Il faisait doux ce jour là ce jour là sur le bord de la falaise. L’amoncellement des cumulus joufflus au dessus de l’immensité crayeuse semblaient coiffer d’une couche de chantilly une généreuse part de cheesecake. La brise était légère et iodée, comme le souffle tranquille d’une nature hospitalière. Ses pieds nus goûtaient l’humidité de l’herbe grasse et la plénitude de cette belle journée d’été. Le bercement des vagues embrassant la matière minérale donnait à l’eau son incomparable couleur laiteuse des plages du Nord. Elle le savait: au pied de son promontoire, se trouvaient par milliers ses silex préférés, qui lorsqu’on les mouillaient prenaient une douce teinte rosée presque translucide qui ne manquait de la replonger dans ses souvenirs d’enfance. Elle avait autrefois passé un temps infini à se perdre dans ce monde étrange qui s’ouvrait lorsque son oeil mirait les rayons du soleil au travers du caillou. Quelques mouettes volaient haut dans le ciel et elle se sentit dévorée par un vent de liberté. Quel âge avait-elle? Comment se prénommait elle? A quelle époque vivait elle? Autant de questions sans importance pour elle qui vivait ici et maintenant.
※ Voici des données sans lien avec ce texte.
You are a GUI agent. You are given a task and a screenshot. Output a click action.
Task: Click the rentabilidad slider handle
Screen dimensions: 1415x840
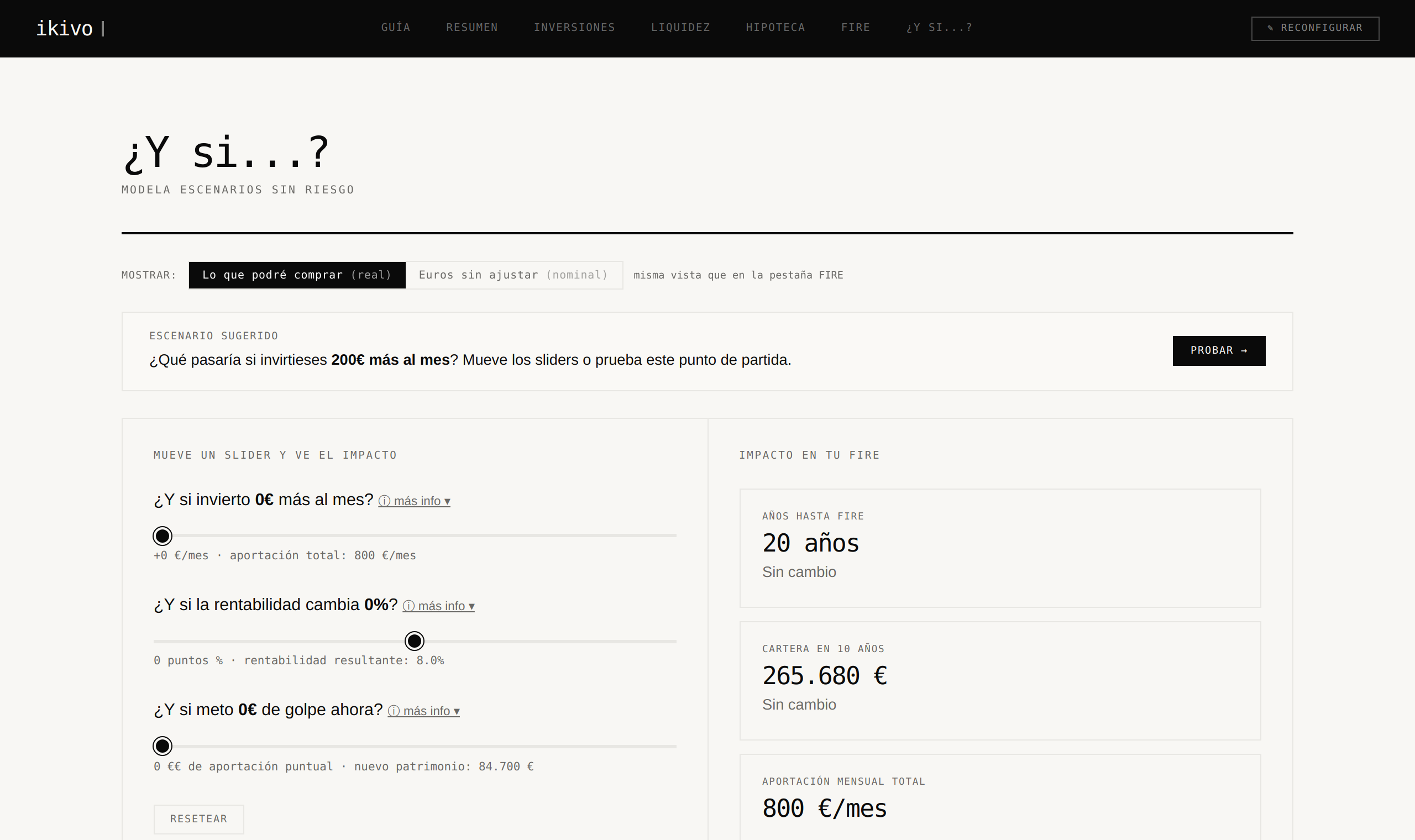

Une compagnie d’oiseaux s’envola subitement comme les pigeons du square poursuivis par un enfant facétieux et elle sentit un bruissement lointain parcourir ses membres. Le sol s’ouvrit alors brusquement sous ses pieds, et dans un craquement effroyable elle se sentit glisser dans les entrailles de la terre avant même d’avoir pu revoir le film de sa vie.

…….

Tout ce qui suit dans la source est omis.